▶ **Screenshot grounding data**
..........

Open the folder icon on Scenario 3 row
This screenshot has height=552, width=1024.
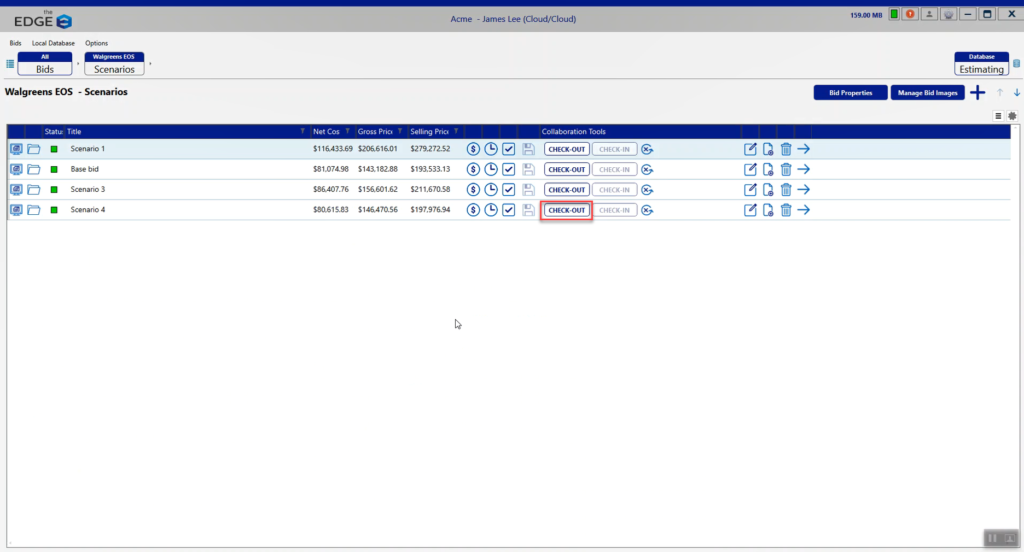[33, 189]
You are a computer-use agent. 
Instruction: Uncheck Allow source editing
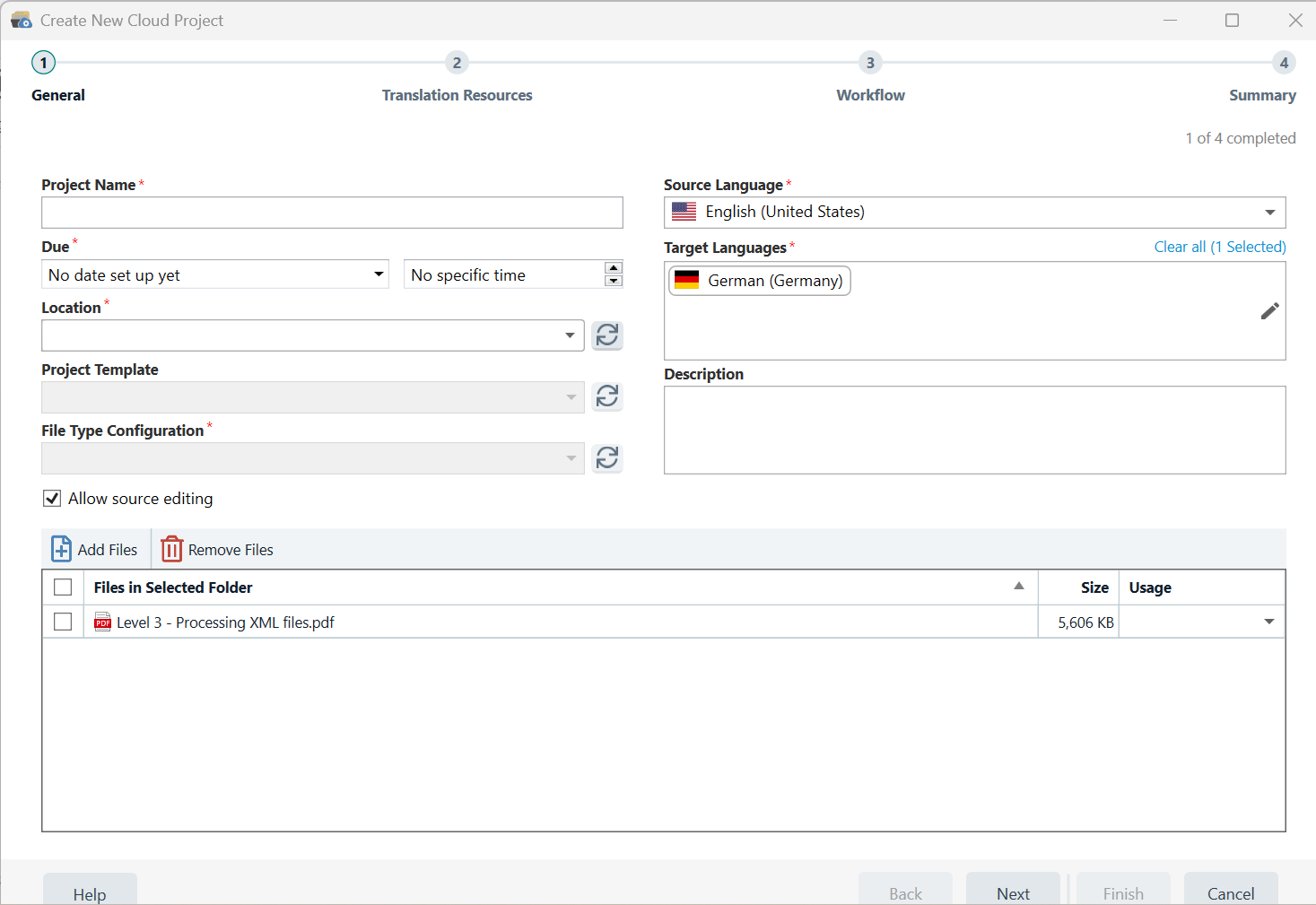[52, 499]
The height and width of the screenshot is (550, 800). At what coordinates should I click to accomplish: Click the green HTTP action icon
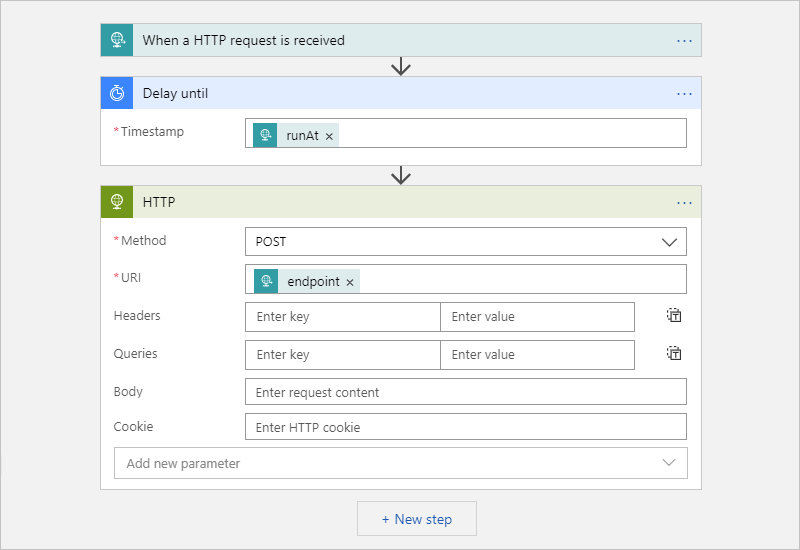pos(117,202)
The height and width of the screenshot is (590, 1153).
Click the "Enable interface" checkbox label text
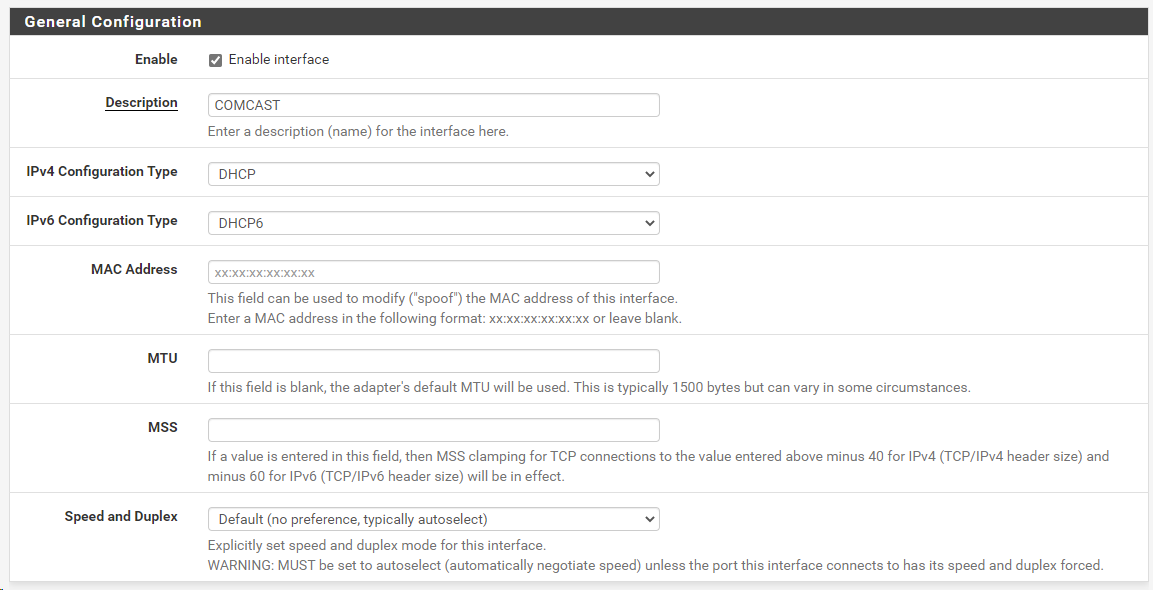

..........

▶ **Task to carry out**
The lines to return run from the line containing "The height and width of the screenshot is (550, 800)." through the last line of the records. Give them exactly, omitting pictures.

▶ **Response to this task**
The height and width of the screenshot is (550, 800). At what coordinates should I click to accomplish: Click the green HTTP action icon
pos(117,202)
The height and width of the screenshot is (590, 1153).
Click the "Enable interface" checkbox label text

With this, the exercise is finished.